Problem statement >> Every line of the material below must be repeated exactly.

================================

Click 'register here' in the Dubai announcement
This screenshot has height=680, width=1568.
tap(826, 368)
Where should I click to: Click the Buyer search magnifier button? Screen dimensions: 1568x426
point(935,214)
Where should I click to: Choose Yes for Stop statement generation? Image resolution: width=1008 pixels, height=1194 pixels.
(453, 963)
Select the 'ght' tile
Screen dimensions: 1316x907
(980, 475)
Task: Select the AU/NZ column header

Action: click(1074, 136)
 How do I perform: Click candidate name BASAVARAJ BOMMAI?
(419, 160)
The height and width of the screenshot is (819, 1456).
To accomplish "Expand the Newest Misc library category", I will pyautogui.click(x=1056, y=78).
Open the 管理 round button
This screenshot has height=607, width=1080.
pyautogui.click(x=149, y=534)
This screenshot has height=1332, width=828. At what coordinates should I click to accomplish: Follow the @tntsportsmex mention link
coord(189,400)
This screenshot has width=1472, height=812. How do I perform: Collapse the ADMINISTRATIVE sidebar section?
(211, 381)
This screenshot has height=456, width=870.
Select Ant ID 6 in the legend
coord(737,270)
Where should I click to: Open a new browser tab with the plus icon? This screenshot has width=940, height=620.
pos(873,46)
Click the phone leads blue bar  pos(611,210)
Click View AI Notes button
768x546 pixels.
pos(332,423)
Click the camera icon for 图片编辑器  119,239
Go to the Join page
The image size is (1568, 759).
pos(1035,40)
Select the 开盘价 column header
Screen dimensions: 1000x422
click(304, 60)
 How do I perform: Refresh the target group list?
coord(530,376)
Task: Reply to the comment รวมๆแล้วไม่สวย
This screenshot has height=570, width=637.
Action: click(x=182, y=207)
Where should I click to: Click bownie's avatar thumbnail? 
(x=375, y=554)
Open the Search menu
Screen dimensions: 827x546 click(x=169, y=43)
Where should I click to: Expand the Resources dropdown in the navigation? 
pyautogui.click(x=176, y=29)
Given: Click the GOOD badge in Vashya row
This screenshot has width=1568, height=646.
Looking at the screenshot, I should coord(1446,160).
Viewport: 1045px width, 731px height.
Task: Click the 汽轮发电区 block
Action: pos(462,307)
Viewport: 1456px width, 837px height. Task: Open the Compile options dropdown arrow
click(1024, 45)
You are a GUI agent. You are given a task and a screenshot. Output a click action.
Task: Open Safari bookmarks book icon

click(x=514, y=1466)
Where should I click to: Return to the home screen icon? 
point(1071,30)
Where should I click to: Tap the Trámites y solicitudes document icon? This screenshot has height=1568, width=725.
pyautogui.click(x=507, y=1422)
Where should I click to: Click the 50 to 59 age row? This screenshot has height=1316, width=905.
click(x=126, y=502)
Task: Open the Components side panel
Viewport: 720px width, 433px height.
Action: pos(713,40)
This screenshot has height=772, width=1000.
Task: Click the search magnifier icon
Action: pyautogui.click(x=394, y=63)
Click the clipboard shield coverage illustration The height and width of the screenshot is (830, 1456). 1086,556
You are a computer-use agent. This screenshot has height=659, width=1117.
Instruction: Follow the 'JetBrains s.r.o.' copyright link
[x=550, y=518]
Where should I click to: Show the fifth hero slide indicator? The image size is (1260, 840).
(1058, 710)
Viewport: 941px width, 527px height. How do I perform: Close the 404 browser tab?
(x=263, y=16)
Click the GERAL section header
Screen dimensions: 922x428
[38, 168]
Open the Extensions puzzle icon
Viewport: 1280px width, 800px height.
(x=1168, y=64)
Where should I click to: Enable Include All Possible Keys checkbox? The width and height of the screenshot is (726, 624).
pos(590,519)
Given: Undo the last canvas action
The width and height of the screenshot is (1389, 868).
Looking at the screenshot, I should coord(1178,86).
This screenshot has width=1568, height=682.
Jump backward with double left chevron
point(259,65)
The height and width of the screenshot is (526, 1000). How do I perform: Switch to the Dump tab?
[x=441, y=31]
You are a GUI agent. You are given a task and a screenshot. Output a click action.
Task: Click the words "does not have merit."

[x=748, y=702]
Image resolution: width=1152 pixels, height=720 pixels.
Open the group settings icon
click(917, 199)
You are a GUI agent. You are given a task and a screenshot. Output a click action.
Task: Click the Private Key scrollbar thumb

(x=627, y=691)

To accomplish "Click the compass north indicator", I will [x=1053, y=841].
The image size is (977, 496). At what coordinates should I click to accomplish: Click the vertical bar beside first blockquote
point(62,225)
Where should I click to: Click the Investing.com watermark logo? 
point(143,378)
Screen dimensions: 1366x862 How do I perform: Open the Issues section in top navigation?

================================

The answer >>
Click 'register here' in the Dubai announcement
This screenshot has height=680, width=1568.
tap(826, 368)
Where should I click to: Click the Buyer search magnifier button? Screen dimensions: 1568x426
point(935,214)
Where should I click to: Choose Yes for Stop statement generation? Image resolution: width=1008 pixels, height=1194 pixels.
(453, 963)
Select the 'ght' tile
Screen dimensions: 1316x907
(980, 475)
Task: Select the AU/NZ column header

Action: click(1074, 136)
 How do I perform: Click candidate name BASAVARAJ BOMMAI?
(419, 160)
The height and width of the screenshot is (819, 1456).
To accomplish "Expand the Newest Misc library category", I will pyautogui.click(x=1056, y=78).
Open the 管理 round button
This screenshot has height=607, width=1080.
pyautogui.click(x=149, y=534)
This screenshot has height=1332, width=828. At what coordinates should I click to accomplish: Follow the @tntsportsmex mention link
coord(189,400)
This screenshot has width=1472, height=812. How do I perform: Collapse the ADMINISTRATIVE sidebar section?
(211, 381)
This screenshot has height=456, width=870.
Select Ant ID 6 in the legend
coord(737,270)
Where should I click to: Open a new browser tab with the plus icon? This screenshot has width=940, height=620.
pos(873,46)
Click the phone leads blue bar  pos(611,210)
Click View AI Notes button
768x546 pixels.
pos(332,423)
Click the camera icon for 图片编辑器  119,239
Go to the Join page
The image size is (1568, 759).
pos(1035,40)
Select the 开盘价 column header
Screen dimensions: 1000x422
click(304, 60)
 How do I perform: Refresh the target group list?
coord(530,376)
Task: Reply to the comment รวมๆแล้วไม่สวย
This screenshot has height=570, width=637.
Action: click(x=182, y=207)
Where should I click to: Click bownie's avatar thumbnail? 
(x=375, y=554)
Open the Search menu
Screen dimensions: 827x546 click(x=169, y=43)
Where should I click to: Expand the Resources dropdown in the navigation? 
pyautogui.click(x=176, y=29)
Given: Click the GOOD badge in Vashya row
This screenshot has width=1568, height=646.
Looking at the screenshot, I should coord(1446,160).
Viewport: 1045px width, 731px height.
Task: Click the 汽轮发电区 block
Action: pos(462,307)
Viewport: 1456px width, 837px height. Task: Open the Compile options dropdown arrow
click(1024, 45)
You are a GUI agent. You are given a task and a screenshot. Output a click action.
Task: Open Safari bookmarks book icon

click(x=514, y=1466)
Where should I click to: Return to the home screen icon? 
point(1071,30)
Where should I click to: Tap the Trámites y solicitudes document icon? This screenshot has height=1568, width=725.
pyautogui.click(x=507, y=1422)
Where should I click to: Click the 50 to 59 age row? This screenshot has height=1316, width=905.
click(x=126, y=502)
Task: Open the Components side panel
Viewport: 720px width, 433px height.
Action: pos(713,40)
This screenshot has height=772, width=1000.
Task: Click the search magnifier icon
Action: pyautogui.click(x=394, y=63)
Click the clipboard shield coverage illustration The height and width of the screenshot is (830, 1456). 1086,556
You are a computer-use agent. This screenshot has height=659, width=1117.
Instruction: Follow the 'JetBrains s.r.o.' copyright link
[x=550, y=518]
Where should I click to: Show the fifth hero slide indicator? The image size is (1260, 840).
(1058, 710)
Viewport: 941px width, 527px height. How do I perform: Close the 404 browser tab?
(x=263, y=16)
Click the GERAL section header
Screen dimensions: 922x428
[38, 168]
Open the Extensions puzzle icon
Viewport: 1280px width, 800px height.
(x=1168, y=64)
Where should I click to: Enable Include All Possible Keys checkbox? The width and height of the screenshot is (726, 624).
pos(590,519)
Given: Undo the last canvas action
The width and height of the screenshot is (1389, 868).
Looking at the screenshot, I should coord(1178,86).
This screenshot has width=1568, height=682.
Jump backward with double left chevron
point(259,65)
The height and width of the screenshot is (526, 1000). How do I perform: Switch to the Dump tab?
[x=441, y=31]
You are a GUI agent. You are given a task and a screenshot. Output a click action.
Task: Click the words "does not have merit."

[x=748, y=702]
Image resolution: width=1152 pixels, height=720 pixels.
Open the group settings icon
click(917, 199)
You are a GUI agent. You are given a task and a screenshot. Output a click action.
Task: Click the Private Key scrollbar thumb

(x=627, y=691)

To accomplish "Click the compass north indicator", I will [x=1053, y=841].
The image size is (977, 496). At what coordinates should I click to accomplish: Click the vertical bar beside first blockquote
point(62,225)
Where should I click to: Click the Investing.com watermark logo? 
point(143,378)
Screen dimensions: 1366x862 How do I perform: Open the Issues section in top navigation?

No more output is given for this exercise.